# What is being asked
Copy each line from the records below in which the word "agent" is found.

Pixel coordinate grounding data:
◆ ◆ ◆ ◆ ◆

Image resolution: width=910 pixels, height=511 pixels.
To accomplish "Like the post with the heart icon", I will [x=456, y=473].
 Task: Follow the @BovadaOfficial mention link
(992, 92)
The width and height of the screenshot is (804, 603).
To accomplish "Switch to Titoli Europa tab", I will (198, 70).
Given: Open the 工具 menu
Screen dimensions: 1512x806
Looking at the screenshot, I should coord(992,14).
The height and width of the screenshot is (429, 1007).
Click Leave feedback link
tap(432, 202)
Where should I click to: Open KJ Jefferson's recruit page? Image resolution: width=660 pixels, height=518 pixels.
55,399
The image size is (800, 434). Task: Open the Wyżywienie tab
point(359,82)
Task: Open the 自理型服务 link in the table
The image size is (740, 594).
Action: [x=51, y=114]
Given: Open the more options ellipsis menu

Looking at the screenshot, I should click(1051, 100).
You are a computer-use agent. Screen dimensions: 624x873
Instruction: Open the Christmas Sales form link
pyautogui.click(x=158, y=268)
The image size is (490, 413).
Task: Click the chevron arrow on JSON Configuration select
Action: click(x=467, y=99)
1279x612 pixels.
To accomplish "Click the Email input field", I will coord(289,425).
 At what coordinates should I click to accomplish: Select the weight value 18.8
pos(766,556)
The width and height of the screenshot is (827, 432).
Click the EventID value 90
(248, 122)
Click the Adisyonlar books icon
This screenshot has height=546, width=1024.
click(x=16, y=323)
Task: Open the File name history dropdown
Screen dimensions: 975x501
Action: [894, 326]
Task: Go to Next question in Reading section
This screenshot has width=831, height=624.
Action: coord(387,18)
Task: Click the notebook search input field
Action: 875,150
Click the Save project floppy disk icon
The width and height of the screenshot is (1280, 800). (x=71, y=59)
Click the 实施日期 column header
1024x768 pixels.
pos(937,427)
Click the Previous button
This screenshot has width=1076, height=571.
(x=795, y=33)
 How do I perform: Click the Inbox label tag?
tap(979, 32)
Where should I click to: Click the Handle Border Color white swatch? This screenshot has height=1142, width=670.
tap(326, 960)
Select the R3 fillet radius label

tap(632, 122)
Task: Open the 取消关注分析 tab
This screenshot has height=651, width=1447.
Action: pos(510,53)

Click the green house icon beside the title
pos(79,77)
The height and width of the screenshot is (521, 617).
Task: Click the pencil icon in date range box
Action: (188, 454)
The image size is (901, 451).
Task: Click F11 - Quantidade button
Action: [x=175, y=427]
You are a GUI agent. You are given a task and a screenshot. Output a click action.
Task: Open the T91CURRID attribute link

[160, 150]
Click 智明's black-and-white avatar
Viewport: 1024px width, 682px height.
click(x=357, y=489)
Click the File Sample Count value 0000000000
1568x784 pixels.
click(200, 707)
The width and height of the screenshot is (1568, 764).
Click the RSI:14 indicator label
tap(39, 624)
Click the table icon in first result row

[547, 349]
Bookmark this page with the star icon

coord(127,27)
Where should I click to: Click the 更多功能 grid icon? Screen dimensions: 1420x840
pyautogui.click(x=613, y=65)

◆ ◆ ◆ ◆ ◆

# Expected answer
You are a computer-use agent. Screen dimensions: 624x873
You are a GUI agent. You are given a task and a screenshot. Output a click action.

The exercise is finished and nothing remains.